# Spotify Dataset 1922 - 2021

In this notebook, we first analyse the data and do some basic visualisations before we perform a time series analysis of the artists popularity over the years.
Following that, we start working on the recommendation model where we used content based filtering.

> Before we start, I would like to ackloedge that I am learning myself and I took inspiration from sources at Stack Overflow, Kaggle and articles on Towards Data Science. Moreover, I referred to code from other contributors on this kaggle dataset like Darkstar Dream and Florian Heiny. 

The imports I am using for the data analysis and visualisations:

In [None]:
import pandas as pd
import numpy as np
import json
from datetime import date
from datetime import datetime
import seaborn as sns
import matplotlib.pyplot as plt

In [None]:
import os
for dirname, _, filenames in os.walk('/kaggle/input'):
    for filename in filenames:
        print(os.path.join(dirname, filename))
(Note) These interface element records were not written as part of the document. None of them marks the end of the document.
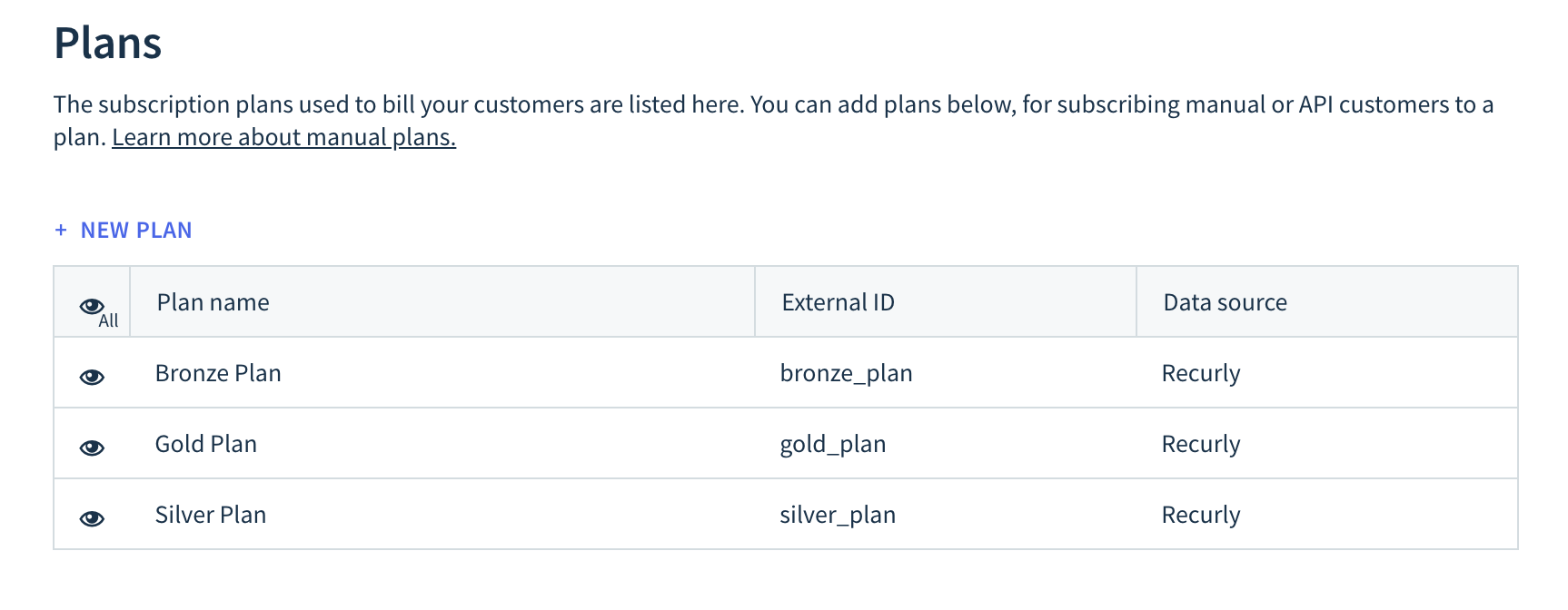Select the bronze_plan external ID cell

846,373

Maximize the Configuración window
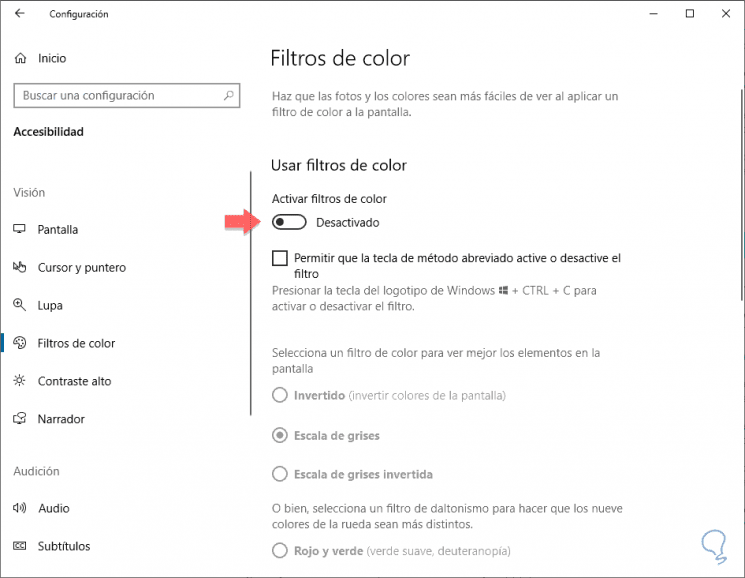click(690, 14)
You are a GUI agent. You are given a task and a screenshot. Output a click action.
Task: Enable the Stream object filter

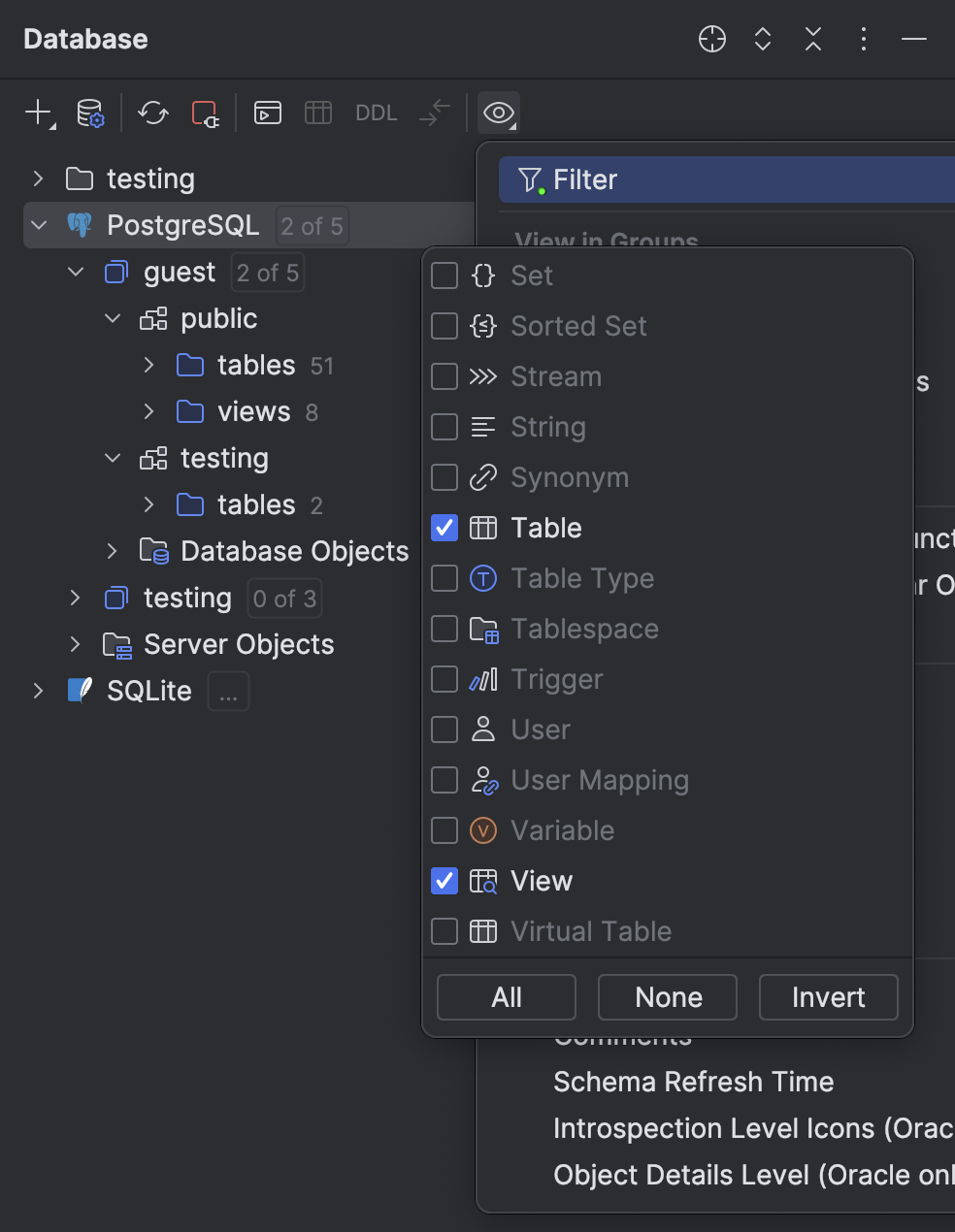(444, 376)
artist_df = pd.read_csv('/kaggle/input/spotify-dataset-19212020-160k-tracks/artists.csv')
tracks_df = pd.read_csv('/kaggle/input/spotify-dataset-19212020-160k-tracks//tracks.csv')
with open("/kaggle/input/spotify-dataset-19212020-160k-tracks//dict_artists.json", encoding='utf-8', errors='ignore') as json_data:
     data = json.load(json_data, strict=False)

In [None]:
tracks_df

Let's convert all the dates to datetime objects for easier comprehension in the future.

In [None]:
df = tracks_df.copy()

df['release_date'] = pd.to_datetime(df['release_date'])

Correlation matrix of all the variables in the dataset tracks_df

In [None]:
corr = df.corr()
plt.figure(figsize=(20,8))
sns.heatmap(corr, vmax=1, vmin=-1, center=0,linewidth=.5,square=True, annot = True, annot_kws = {'size':8},fmt='.1f', cmap='BrBG_r')
plt.title('Correlation')
plt.show()

Correlation matrix of the important variables in the dataset tracks_df

In [None]:
corr = df[["acousticness","danceability","energy", "instrumentalness", 
           "liveness","tempo", "valence", "loudness", "speechiness"]]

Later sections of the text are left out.